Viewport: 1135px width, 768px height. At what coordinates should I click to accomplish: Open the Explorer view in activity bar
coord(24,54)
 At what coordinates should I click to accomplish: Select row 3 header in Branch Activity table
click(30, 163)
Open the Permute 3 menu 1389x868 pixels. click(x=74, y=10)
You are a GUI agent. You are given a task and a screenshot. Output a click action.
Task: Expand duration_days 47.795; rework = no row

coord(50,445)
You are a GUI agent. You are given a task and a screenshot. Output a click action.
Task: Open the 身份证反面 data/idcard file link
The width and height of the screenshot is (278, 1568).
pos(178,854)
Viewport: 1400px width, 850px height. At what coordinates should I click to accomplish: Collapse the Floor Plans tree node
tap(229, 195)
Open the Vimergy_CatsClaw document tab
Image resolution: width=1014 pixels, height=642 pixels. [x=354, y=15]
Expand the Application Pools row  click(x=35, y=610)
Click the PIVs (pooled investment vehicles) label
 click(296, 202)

========================

Every record is to be retyped exactly as given.

Reply —
Viewport: 1135px width, 768px height. At what coordinates should I click to accomplish: Open the Explorer view in activity bar
coord(24,54)
 At what coordinates should I click to accomplish: Select row 3 header in Branch Activity table
click(30, 163)
Open the Permute 3 menu 1389x868 pixels. click(x=74, y=10)
You are a GUI agent. You are given a task and a screenshot. Output a click action.
Task: Expand duration_days 47.795; rework = no row

coord(50,445)
You are a GUI agent. You are given a task and a screenshot. Output a click action.
Task: Open the 身份证反面 data/idcard file link
The width and height of the screenshot is (278, 1568).
pos(178,854)
Viewport: 1400px width, 850px height. At what coordinates should I click to accomplish: Collapse the Floor Plans tree node
tap(229, 195)
Open the Vimergy_CatsClaw document tab
Image resolution: width=1014 pixels, height=642 pixels. [x=354, y=15]
Expand the Application Pools row  click(x=35, y=610)
Click the PIVs (pooled investment vehicles) label
 click(296, 202)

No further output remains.